By Jonnie Horner | Co-Founder
A huge thanks again on behalf of everyone at the appeal for your continued support of our work. The Maternity service in Haiti is developing really well, and we're continuously grateful for this being made possible by individuals like you. For those of you who don't often visit our web-site, we thought we'd share some extracts from a recent blog entry by our CEO when he returned to the UK in January.
'Returning to the UK is always a difficult transition after being in Haiti for a long stint, and this time perhaps I’ve found it the hardest after the tragic scenes witnessed through the cholera epidemic. It was indescribably hard to witness the lives of so many washed away simply because of this poverty driven disease.
There was one particular girl who was abandoned at our site because of the cholera situation. As one of our staff gathered a special little friendship with this girl, it became clear that the family who’d bought her to the centre, weren’t her real family. She was what the Haitians call a ‘restavec’, which basically means she stayed with a host family. This happens in different ways, but for this young girl was done in a manner we’d heard before. An inner city family had gone to the countryside where they’d found a poor family and offered to take one of the children to the city for a ‘better life.’ Poorer families are offered a new life for their child, with promises of education and a future, yet the reality is often quite different. Some do find this life, but others are subjected to a life of modern day slavery, where they take care of all the family chores, rarely ever leaving the home.
As the days passed by we began to capture something of her story and started searching for her real family. When we finally managed to trace her real parents we were left to say a sad good bye to our new found friend, but with the promise we’d visit her the following week. The re-union of her family was both precious but sad, with both father and child affected my the months of separation.
In my final few days in Haiti as promised, we traveled the long journey into the countryside where we entered a small, isolated, mountain village. Here, surrounded by Haiti’s incredible beauty was a small mud hut and an impoverished family. A young mother of 25 years of age, with 6 or 7 children, two of which had become restavecs. Sat outside on a small, humble wooden and straw woven seat was our dear friend, in a worn out nighty, which she wore as a dress, like a beautiful princess. We sat with the family and began to hear a little of their dilemma, though we didn’t need them to highlight why they’d had to let two of their children go. The poverty was all too clear an answer. The empty mud hut, the scantily dressed children, the lack of food, the school next door which they’d never be able to afford, and the lack of family planning and support which meant their family were growing faster than they could cope with.
75% of Haitians are unemployed, and about 75% of births take place at home without any real medical support. These two ’75′ related stats summed up for me the reality of why this family had been left so vulnerable, and reminded me of why our work is so important. Our maternity outreach work will support families like this one through education and family planning. Yet, as I’ve reflected on this one story, I was recently horrified by another ’75′ related statistic. The sad reality is that since the earthquake child trafficking like this has increased in Haiti, with significant problems within the large tent cities. A recent report by The Telegraph commented on how some children were being bought from families for as little as about 75p. It’s almost inconceivable that a child could seemingly be worth so little. Sold for 75p and bought into a new world of varying futures.
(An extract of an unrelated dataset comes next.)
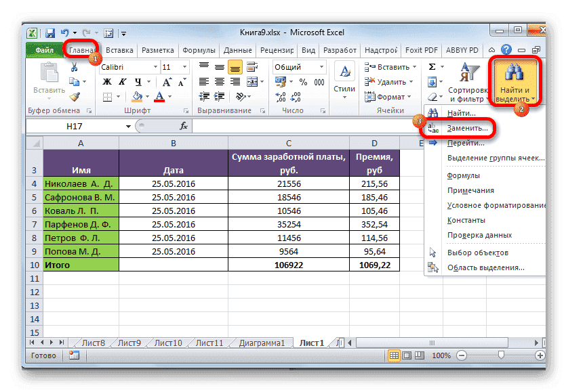Viewport: 585px width, 392px height.
Task: Switch to the Вставка ribbon tab
Action: coord(119,49)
The first thought to describe such a reality for the outside world, apart from disbelief, is probably one of neglect. I’ve been asked numerous times how women in Haiti can give their children away, and why they neglect them like this. In nearly every case I have ever seen though, it has not been a case of a mothers neglect, but the neglect of the world. That the inequality of the globe can lead to such families as this girls, in 2011, living in a mud hut, with no food, no education and no future. The reality that some children are being sold for 75p is not a reflection of a neglectful mother, but of a desperate mother left with little or no other choice.
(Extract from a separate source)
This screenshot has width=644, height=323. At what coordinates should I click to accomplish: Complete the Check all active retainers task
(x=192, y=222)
They have little choice, but we do. Supporting our maternity and health work has deeper repercussions that simple health care. Done well, it can help decrease the tragic risk of trafficking and the tragic consequences of such 75p transactions. It can provide huge social change, and stop the long term cycle of such inexcusable injustices. As we undertake what is by far our biggest year yet, I’d ask you to remember such children, and draw alongside our work. Your support can help us share the reality that life is more precious than ’75p.’